Ways to capture GIS

Capturing GIS data consumes most available time for those that are practitioners of GIS. As such, there are a variety of methods used to enter data into a GIS where it is stored in a digital format. All existing data that has been printed on paper or PET film is able to be digitized or scanned to produce digital data. This would be a good time to define what a digitizer is and does.
A manual digitizer is a modified graphics tablet that uses a special magnetic pen, stylus, or puck that delivers information into a computer to create a digital map. These are rather expensive, however, they are very useful for GIS digitization  (http://www.digitizerzone.com/calcomp-db6.html):

Digitizers can produce vector data as operator trace points, lines, and polygonal boundaries from a map. A scanner is able to scan the results into raster data, which needs to be further processed to produce vector data:

Using survey instruments and a technique called coordinate geometry, the data can be directly entered into a GIS. GPS (global positioning systems) positions can also be collected and imported into GIS software. The current popular approach to data collection allows for field computers to edit live data via wireless connections or offline editing sessions.

The higher availability of lower-cost mapping-grade GIS with the ability of to-the-decimeter accuracy in real time enhances the ability to use field computers to edit the live data as well as positions collected by laser rangefinders. The advantage of using this technique is that it eliminates most of the postprocessing, importation, and updating of the data in the office after fieldwork.

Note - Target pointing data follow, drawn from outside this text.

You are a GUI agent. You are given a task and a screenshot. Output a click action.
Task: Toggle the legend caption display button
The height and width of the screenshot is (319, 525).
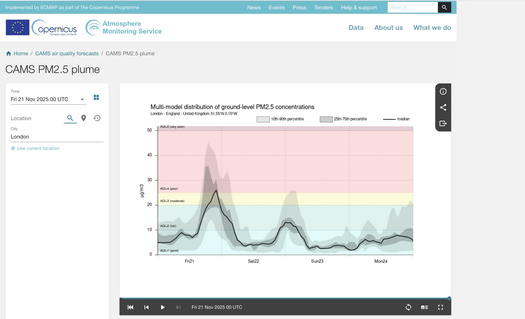(424, 307)
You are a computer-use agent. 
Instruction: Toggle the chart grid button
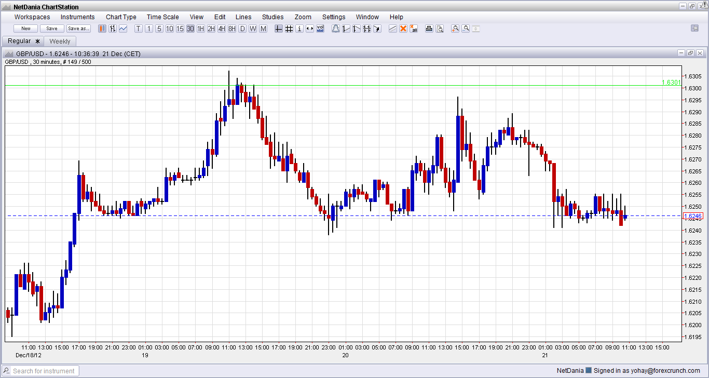pos(289,29)
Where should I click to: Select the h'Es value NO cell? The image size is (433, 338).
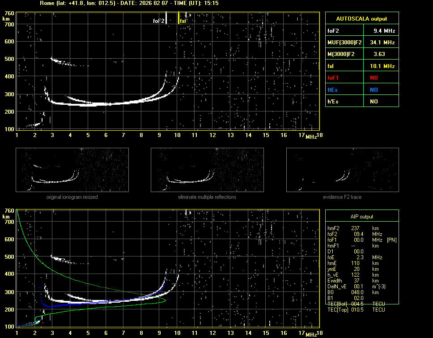coord(374,102)
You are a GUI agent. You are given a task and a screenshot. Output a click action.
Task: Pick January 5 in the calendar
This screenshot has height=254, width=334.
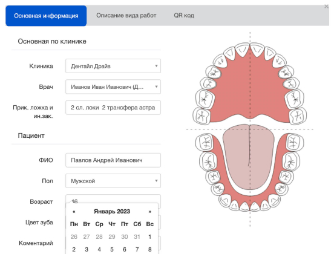pyautogui.click(x=112, y=249)

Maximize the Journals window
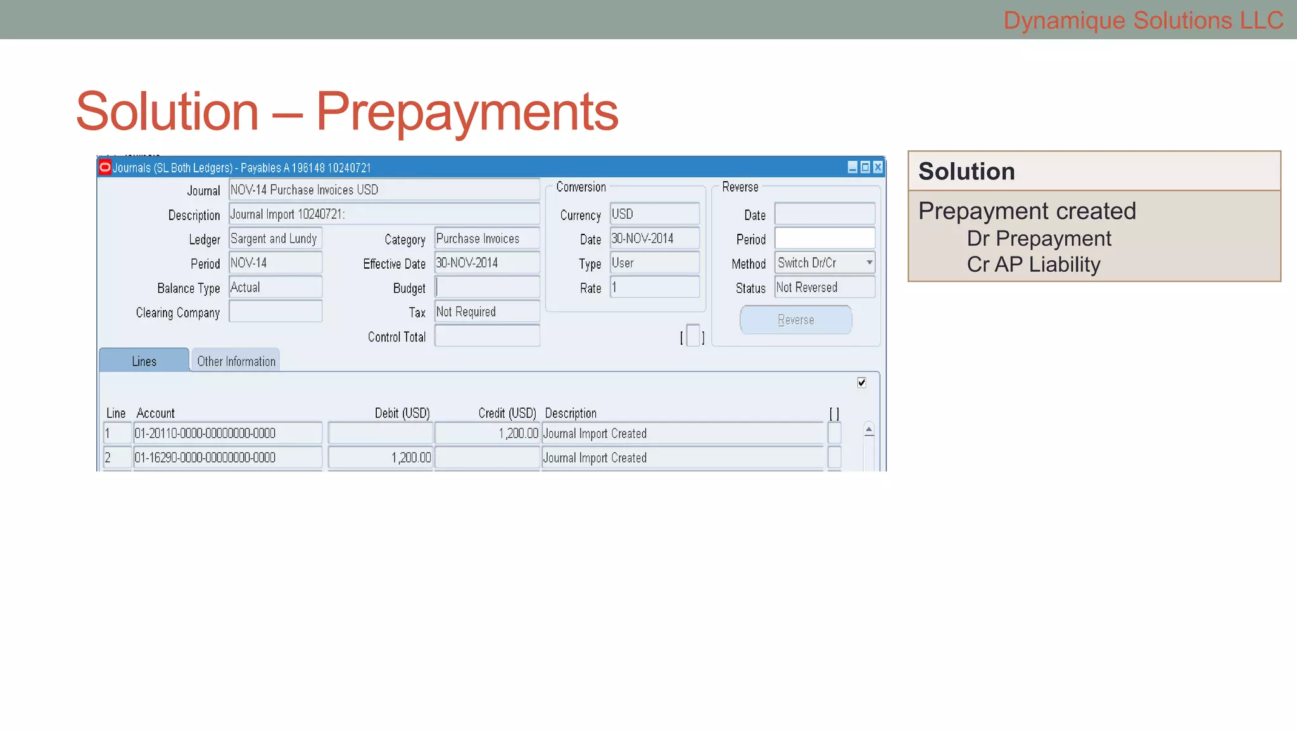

More and more new technologies are being developed that allow users to create maps and conduct analysis in the field directly, which makes projects and mapping more efficient and accurate. Remote sensor data is an important if not critical role in data collection, which consists of sensors attached to a platform. These sensors include cameras, digital scanners, and lidar, and the platforms usually consist of aircraft and satellites.

In the mid 1990s, England created a kite and balloon hybrid called HeliKites. They pioneered the use of compact digital cameras as geoinformation systems for aerial GIS data collection. Aircraft measurement software is accurate to 0.4 mm and is able to link the photographs with the measurements to the ground. The advantage of using HeliKites is that they can be used over towns, railways, and roads, where UAVs (unmanned aerial vehicles) are banned from usage. Miniature UAVs such as drones have recently been used for aerial data collection. Most digital data is collected from aerial photographs currently.

There are soft copy workstations that are used to digitize features from stereo pairs of digital photographs. The stereo pairs of digital photographs allow for data to be captured in both two and three dimensions. Elevation is measured using principles of photogrammetry. If analog aerial photos are used, they must be scanned before they can be entered into a soft copy workstation, however, if a high-quality digital camera is used, then this step can be skipped.

Remote sensing from satellites is another important source used for spatial data. Satellites use different sensor packages to measure the reflectance from parts of the electromagnetic spectrum and/or radio waves. Remote sensing from satellites collects raster data that is further processed with different frequency bands; this allows for better identification of objects and areas of interest.

No matter the source of captured data, it is important to consider if the data is captured with relative or absolute accuracy. Choosing between relative or absolute accuracy influences how the information is interpreted and the direct cost to capture the data.

After the data has been entered into a GIS, the data usually requires editing. The editing ensures that errors can be removed or designates which portions of the data need to be further processed. Scanned maps may have blemishes on the source map that may need to be removed from the raster image. Vector data has to be made topologically correct before usage with advanced analysis.